A friend of mine, Bill Younger, wrote recently with this thought: “If we died tomorrow, the company that we are working for could easily replace us in a matter of days. But the family we left behind will feel the loss for the rest of their lives. Why then do we invest so much in our work and so little in our children’s lives?” Good question, I say.

“Behold!” Solomon declares, as though stabbed awake by the insight, “Children are a heritage from the Lord”—an invaluable legacy he has bequeathed us. They are “wages from the womb”—a priceless pay–off. Nothing is more worthy of our energy and time. “Like arrows in the hand of a warrior are the sons of one’s youth,” is Solomon’s striking simile. Our children are our most powerful and far–ranging asset. “Happy is the man who has his quiver full of them.” (Psalm 127:3-5).

Yet, for so many young men and women there is “not enough father,” as Robert Blye used to say. Young people have fathers, to be sure, but they’re mostly absent or distant for they’re much too busy making a living.
Nobody understands this better than Fredrick Buechner who weaves the tale of Godric, a Twelfth Century holy man, around this theme. Old Godric looks back to his childhood and struggles to recall the face of his father, Aedlward:

Aedlward’s face I’ve long since lost, but his back I can still behold. He held his head cocked sideways, and his ears stood out like handles on a pot as he strode forth from the smoke of our hut to work our own scant croft of leeks, parsley, shallots, and the like, or else my lord’s wide acres. Endless was the work there was, the seeding, the spreading of dung, reaping and threshing, cutting and storing. In winter there were scythes and plows to mend, the beasts to keep, roofs to patch until your fingers froze. It seems that he was ever striding off in every way but ours so I scarcely had the time to mark the smile or scowl of him. Even the look of his eyes is gone. They were grey as the sea like mine, it’s said, only full of kindness, but what matter how kind a man’s eye be if he never fixes you with it long enough to learn? He had a way of whistling through his teeth like wind through wattle, and it’s like wind that I remember him. His was a power to thump doon, open and shut like wind, a grey gust of a man to make flames fly and scatter chaff. But wind has no power to comfort a child or lend a strong arm to a lad whose bones are weak with growing. If Aedlward and Godric meet in Paradise, they’ll meet as strangers do and never know. It was fear kept Aedlward from us, and next to God what he feared of all things most was an empty belly…. It was his fear we’d starve that made him starve us for that one of all things that we hungered for the most, which was the man himself (Godric. San Francisco: Harper & Row, 1980, pg. 9,10)

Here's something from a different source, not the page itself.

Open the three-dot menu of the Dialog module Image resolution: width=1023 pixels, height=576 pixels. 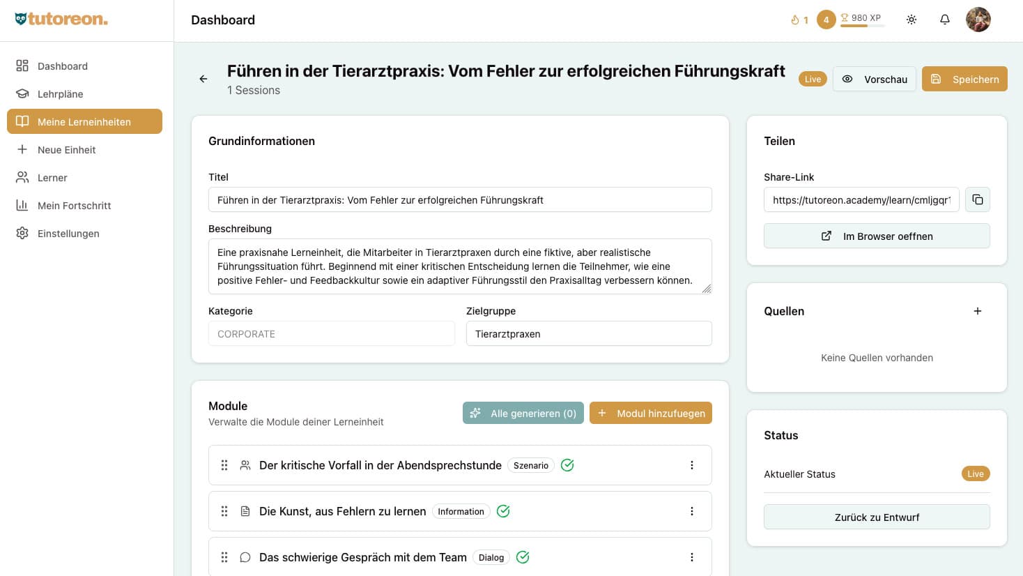pos(692,557)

But, you ask, “How can I give my children what they hunger for when I must keep the wolf from my door?” Israel’s poet answers: there is no need for “anxious toil, for (God) gives to his loved ones while they sleep” (Ps. 127:2).

There’s something very significant about this psalm, something easily missed unless we understand that the Sabbath for Israel began not on Saturday morning but on Friday evening at bedtime. The Hebrew evening and morning sequence says something very important: God puts his children to sleep so he can get their work done. “Sleep is God's contrivance for giving us the help he cannot get into us when we are awake,” said George MacDonald.

Fatigue overtakes us in the evening and we have to stop working. We lay ourselves down to sleep and drift off into blessed oblivion for the next 6-8 hours, a state in which we are totally non–productive. But nothing essential stops. Though we may leave many things undone and most projects unfinished God is still on the job. “He gives to those he loves while they sleep.”

The next morning his eyes sweep over us and he awakens us to enjoy the benefits of all that he has done and to join in a work in progress.

In other words God is at work when we are not. (Truth be known, he is at work when we are!) We can make time for our children and leave our work to him. They are our legacy, an investment we will never regret.